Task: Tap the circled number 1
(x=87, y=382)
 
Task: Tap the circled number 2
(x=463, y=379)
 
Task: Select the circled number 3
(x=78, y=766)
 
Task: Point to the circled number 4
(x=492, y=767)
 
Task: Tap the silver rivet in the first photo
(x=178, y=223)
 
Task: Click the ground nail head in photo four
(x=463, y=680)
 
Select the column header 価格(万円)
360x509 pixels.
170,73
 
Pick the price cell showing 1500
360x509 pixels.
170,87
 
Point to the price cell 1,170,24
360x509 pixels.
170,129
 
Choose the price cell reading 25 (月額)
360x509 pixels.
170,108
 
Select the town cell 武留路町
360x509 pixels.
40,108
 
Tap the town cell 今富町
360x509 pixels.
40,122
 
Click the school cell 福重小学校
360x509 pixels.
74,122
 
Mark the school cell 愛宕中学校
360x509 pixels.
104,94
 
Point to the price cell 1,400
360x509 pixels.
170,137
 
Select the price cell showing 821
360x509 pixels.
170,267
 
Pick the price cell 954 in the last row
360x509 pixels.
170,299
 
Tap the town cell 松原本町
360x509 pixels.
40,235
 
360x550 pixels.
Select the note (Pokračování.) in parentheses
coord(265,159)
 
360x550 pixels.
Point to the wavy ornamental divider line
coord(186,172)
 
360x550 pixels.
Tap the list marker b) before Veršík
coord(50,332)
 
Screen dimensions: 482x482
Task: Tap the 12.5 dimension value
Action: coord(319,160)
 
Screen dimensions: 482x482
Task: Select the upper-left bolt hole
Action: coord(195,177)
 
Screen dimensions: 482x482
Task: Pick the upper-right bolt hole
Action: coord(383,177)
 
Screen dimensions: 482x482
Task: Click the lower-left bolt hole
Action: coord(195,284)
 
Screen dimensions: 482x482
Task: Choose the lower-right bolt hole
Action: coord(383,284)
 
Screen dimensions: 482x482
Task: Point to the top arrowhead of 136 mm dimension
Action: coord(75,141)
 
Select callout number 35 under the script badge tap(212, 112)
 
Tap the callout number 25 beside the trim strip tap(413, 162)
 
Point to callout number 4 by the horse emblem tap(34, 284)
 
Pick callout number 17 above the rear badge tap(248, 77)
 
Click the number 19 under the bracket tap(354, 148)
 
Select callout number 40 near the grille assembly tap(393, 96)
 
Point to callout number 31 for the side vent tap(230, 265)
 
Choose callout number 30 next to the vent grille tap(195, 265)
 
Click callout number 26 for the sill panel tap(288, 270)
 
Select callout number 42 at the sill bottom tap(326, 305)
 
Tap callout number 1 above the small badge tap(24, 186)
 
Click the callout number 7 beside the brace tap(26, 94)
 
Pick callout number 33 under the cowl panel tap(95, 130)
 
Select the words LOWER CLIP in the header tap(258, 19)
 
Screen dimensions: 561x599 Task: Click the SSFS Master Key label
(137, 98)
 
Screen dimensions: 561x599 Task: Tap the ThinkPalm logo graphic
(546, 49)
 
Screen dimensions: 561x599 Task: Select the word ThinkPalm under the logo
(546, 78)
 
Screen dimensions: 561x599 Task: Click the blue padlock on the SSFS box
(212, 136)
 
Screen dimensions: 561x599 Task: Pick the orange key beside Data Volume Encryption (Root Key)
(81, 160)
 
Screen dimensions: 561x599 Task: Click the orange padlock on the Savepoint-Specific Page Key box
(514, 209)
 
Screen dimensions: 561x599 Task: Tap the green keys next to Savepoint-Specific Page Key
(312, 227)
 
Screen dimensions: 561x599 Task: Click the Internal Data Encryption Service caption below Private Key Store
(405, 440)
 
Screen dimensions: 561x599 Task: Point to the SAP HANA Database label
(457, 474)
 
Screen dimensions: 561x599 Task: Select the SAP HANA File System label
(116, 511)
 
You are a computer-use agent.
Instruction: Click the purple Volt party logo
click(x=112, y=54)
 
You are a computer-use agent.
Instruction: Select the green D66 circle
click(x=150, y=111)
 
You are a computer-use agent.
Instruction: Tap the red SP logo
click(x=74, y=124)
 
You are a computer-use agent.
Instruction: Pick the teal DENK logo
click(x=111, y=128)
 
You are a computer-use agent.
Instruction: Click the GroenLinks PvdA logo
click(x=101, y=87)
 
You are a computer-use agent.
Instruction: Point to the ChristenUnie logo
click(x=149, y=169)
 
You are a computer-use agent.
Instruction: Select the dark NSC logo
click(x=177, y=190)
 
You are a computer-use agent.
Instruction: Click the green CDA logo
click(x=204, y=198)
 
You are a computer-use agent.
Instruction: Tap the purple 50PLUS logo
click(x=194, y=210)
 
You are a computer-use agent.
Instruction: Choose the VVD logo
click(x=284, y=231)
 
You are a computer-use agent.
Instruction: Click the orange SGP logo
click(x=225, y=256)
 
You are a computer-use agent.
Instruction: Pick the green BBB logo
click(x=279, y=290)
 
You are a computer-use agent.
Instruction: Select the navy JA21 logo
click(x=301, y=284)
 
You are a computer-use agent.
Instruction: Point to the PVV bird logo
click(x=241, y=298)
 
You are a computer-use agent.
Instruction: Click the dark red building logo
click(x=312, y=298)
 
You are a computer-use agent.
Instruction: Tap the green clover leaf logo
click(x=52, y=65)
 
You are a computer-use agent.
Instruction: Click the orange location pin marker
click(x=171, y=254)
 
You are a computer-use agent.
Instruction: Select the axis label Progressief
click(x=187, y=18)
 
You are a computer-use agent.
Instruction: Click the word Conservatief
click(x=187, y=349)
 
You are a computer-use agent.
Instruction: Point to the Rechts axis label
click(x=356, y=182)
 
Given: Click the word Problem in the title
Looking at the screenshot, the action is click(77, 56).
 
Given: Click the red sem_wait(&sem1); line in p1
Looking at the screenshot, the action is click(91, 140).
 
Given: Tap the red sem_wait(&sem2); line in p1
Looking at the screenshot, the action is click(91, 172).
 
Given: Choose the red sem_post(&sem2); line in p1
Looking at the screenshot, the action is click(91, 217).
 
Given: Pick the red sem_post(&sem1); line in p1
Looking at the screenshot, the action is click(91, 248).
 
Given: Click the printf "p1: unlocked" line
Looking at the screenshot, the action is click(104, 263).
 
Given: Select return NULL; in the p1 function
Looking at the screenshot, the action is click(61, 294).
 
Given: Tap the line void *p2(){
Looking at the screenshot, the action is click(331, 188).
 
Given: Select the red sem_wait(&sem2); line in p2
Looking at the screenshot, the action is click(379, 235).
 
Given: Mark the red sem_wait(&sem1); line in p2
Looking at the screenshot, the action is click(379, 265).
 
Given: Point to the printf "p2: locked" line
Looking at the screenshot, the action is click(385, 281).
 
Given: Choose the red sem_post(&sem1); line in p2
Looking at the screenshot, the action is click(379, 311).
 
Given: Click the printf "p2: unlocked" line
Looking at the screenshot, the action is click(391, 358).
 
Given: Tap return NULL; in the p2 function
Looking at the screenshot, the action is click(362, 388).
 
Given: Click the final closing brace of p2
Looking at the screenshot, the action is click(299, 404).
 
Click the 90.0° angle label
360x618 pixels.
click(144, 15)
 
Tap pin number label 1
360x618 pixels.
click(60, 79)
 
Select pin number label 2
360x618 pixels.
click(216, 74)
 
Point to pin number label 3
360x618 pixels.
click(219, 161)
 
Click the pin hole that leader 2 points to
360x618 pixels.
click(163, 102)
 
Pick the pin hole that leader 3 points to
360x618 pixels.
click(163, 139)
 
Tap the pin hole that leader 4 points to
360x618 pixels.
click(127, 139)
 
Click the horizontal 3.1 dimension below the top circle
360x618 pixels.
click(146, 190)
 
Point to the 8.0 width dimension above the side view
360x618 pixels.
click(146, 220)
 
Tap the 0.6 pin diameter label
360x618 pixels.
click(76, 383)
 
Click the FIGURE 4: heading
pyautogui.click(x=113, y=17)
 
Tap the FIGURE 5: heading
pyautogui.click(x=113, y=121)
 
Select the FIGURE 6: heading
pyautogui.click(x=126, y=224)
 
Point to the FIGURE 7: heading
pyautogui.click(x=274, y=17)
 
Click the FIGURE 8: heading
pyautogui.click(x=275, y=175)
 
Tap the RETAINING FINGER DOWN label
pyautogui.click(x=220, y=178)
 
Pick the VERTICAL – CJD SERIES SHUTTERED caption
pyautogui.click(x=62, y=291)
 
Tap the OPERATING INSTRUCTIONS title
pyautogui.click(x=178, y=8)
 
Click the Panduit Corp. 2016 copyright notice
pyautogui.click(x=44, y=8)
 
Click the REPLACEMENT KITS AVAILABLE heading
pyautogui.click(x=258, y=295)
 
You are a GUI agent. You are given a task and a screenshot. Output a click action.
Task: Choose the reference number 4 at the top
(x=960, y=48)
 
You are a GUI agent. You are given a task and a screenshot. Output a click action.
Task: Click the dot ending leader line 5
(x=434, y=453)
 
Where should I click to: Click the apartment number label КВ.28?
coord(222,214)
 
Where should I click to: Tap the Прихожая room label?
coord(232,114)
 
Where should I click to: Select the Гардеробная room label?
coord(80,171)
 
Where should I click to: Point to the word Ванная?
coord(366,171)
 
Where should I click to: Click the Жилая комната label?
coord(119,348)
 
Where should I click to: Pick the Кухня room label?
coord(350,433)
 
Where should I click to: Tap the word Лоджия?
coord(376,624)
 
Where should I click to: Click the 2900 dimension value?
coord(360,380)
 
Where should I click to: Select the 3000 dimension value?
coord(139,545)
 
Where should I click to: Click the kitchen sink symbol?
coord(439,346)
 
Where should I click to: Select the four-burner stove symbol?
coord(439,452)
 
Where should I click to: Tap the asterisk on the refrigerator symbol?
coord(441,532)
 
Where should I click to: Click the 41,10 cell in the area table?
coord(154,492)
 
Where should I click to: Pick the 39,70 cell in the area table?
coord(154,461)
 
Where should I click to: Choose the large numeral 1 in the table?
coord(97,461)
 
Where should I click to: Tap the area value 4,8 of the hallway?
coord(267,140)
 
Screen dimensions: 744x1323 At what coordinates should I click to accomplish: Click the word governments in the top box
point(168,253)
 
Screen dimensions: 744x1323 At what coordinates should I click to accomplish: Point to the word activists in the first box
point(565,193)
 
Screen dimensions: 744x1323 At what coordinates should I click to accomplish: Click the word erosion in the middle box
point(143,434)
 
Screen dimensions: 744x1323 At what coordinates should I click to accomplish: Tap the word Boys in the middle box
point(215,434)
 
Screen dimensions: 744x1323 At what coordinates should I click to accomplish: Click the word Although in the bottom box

───

Reproduce the lines verbatim, from the line containing "Tap the OPERATING INSTRUCTIONS title" up to and including the line containing "coord(222,214)".

Tap the OPERATING INSTRUCTIONS title
pyautogui.click(x=178, y=8)
 
Click the Panduit Corp. 2016 copyright notice
pyautogui.click(x=44, y=8)
 
Click the REPLACEMENT KITS AVAILABLE heading
pyautogui.click(x=258, y=295)
 
You are a GUI agent. You are given a task and a screenshot. Output a click action.
Task: Choose the reference number 4 at the top
(x=960, y=48)
 
You are a GUI agent. You are given a task and a screenshot. Output a click action.
Task: Click the dot ending leader line 5
(x=434, y=453)
 
Where should I click to: Click the apartment number label КВ.28?
coord(222,214)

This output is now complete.